* TASK DIRECTIONS:
Determine which lines of the records include the word "height", and copy them.

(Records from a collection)
>>>>>
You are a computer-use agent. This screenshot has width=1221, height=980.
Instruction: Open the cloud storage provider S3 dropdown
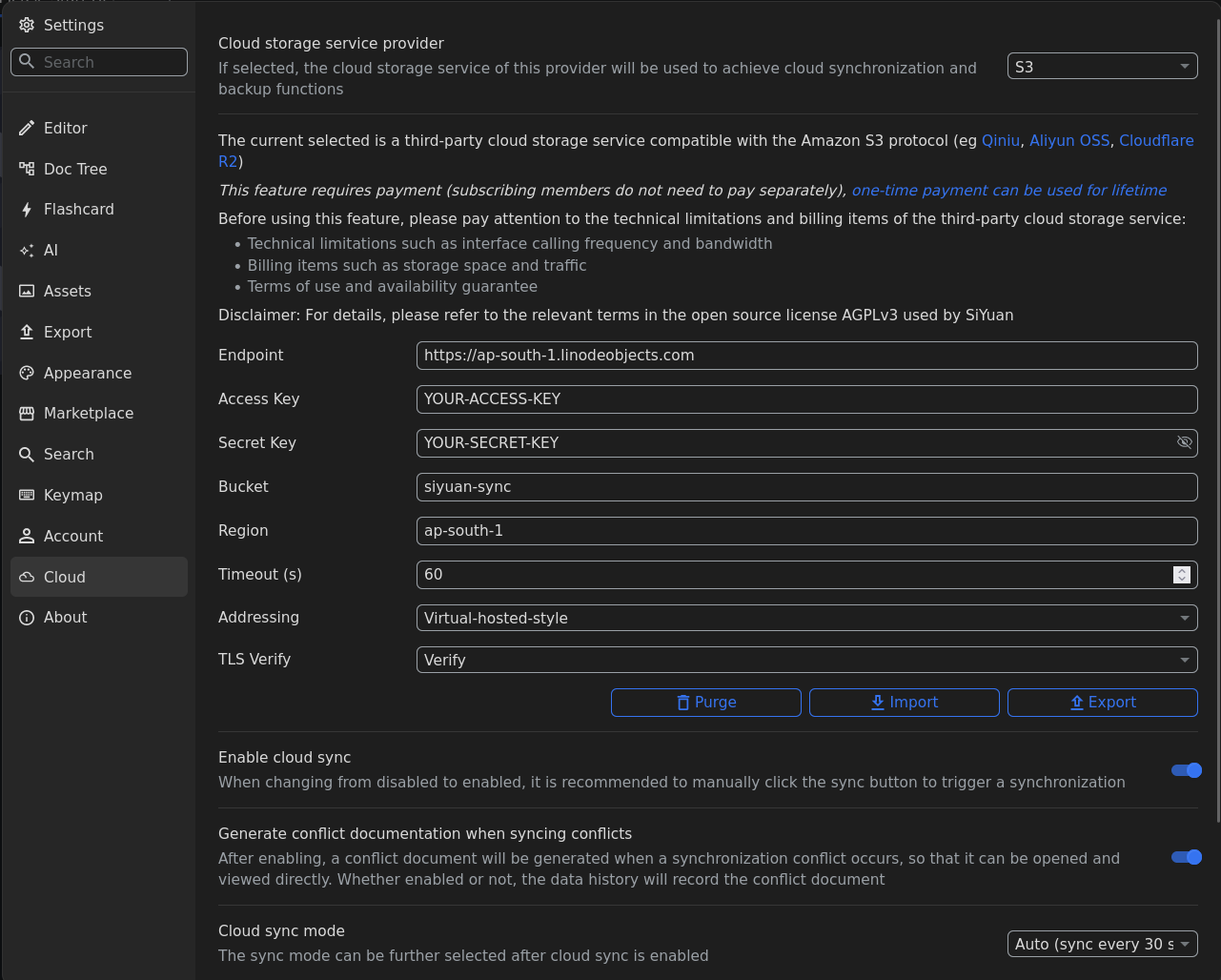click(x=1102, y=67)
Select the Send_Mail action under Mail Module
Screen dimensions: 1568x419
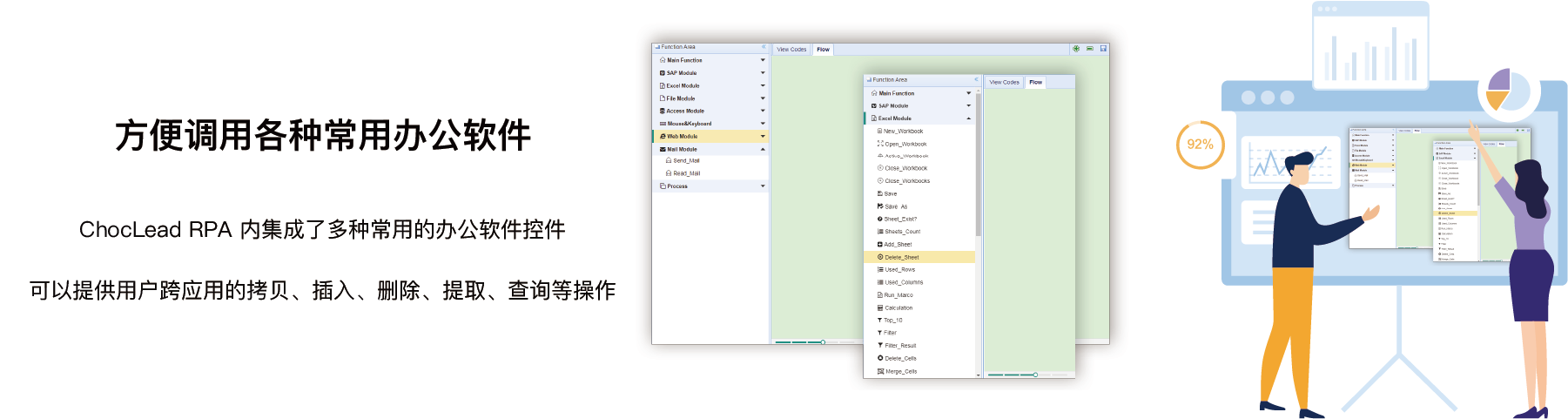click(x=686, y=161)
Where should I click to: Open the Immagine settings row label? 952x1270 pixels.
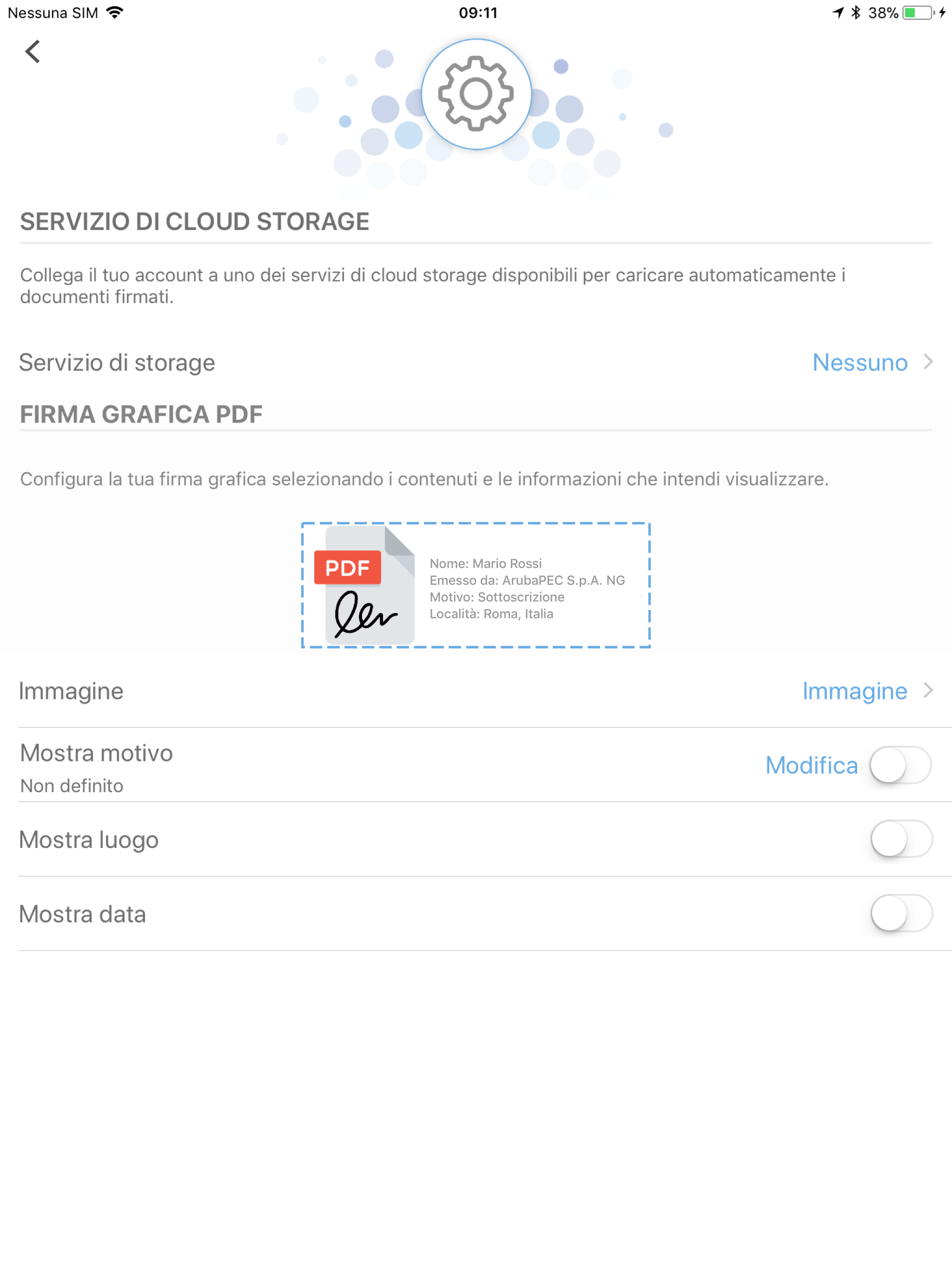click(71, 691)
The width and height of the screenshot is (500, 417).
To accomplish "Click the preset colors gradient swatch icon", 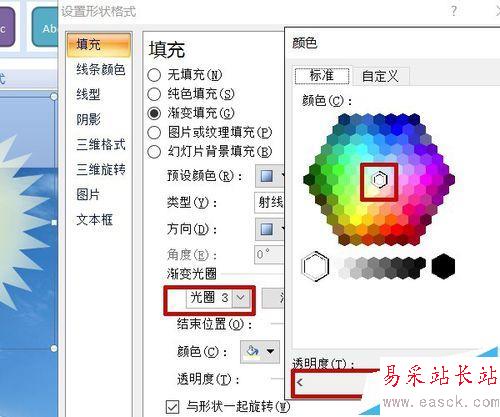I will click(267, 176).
<<<<<
* ANSWER TO THIS EXERCISE:
You are a computer-use agent. This screenshot has width=1221, height=980.
The width and height of the screenshot is (500, 417).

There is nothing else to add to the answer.